Enviada em 23/11/2020

Com o número de mortos por câncer de próstata batendo registros muito se vem discutindo sobre medidas para reduzir tal índice. Que consoante aos agentes de saúde esse número elevado tem dois pilares principais, a questão cultural, uma vez que a maioria dos homens elevados o exame que é realizado como uma afronta a sua masculinidade, além desse fator tem-se o pouco investimento do Estado em campanhas para a conscientização sobre os perigos dessa doença. Sem dúvida, o país deve se preparar o melhor para atender às novas demandas sociais, sob pena de criar um colapso na saúde pública.

Esse medo de realizar o exame de toque retal, responsável por detectar o câncer de próstata, é ocasionado pois, na sociedade hodierna a busca pelo cuidado da saúde ou a necessidade de ajuda é correlacionada aos estereótipos femininos, logo em uma sociedade patriarcal e machista os homens buscam a máximo se afastar de qualquer característica feminina, pois se aproximar delas seria se distanciar da masculinidade. Em suma eles tendem a não procurar ajuda medica pois tal medida corroboraria para diminuição do seu privilégio e poder, pois estavam relacionados à feminilidade.

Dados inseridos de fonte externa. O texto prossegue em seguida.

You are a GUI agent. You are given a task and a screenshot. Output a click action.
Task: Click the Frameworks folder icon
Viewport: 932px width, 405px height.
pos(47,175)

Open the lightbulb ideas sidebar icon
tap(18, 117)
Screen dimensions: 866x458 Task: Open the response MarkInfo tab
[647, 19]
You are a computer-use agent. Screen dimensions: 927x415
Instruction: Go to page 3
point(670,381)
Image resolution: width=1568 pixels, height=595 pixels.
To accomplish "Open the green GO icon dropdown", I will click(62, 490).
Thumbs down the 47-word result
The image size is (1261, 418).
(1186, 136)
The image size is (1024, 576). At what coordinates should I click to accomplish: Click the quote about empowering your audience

Além das questões sociais que dificultam que essa celeuma seja solucionada tem-se o descaso do Estado no que tange tal doença. Torna-se claro essa situação quando de acordo com o instituto de oncologia, somente 32% da população faz o exame completo para o diagnóstico de câncer próstata, sendo um dos maiores motivadores a falta de conhecimento sobre o assunto, por exemplo o investimento para as campanhas de novembro Azul são infimamente menores à do outubro Rosa mesmo que o índice de óbito seja maior.

Destarte se torna claro que cabe ao governo reverter essa situação, tal mudança deve ser baseada em campanhas educacionais, transmitidas na televisão e realizada pelo ministério da saúde em comunhão com os institutos de oncologia, para que assim como os indivíduos do grupo de risco saibam de fato sobre a importância do exame e o retratem como algo comum e não mais um tabu da sociedade hodierna. Semente assim tornar-se possível acabar com esse cancro.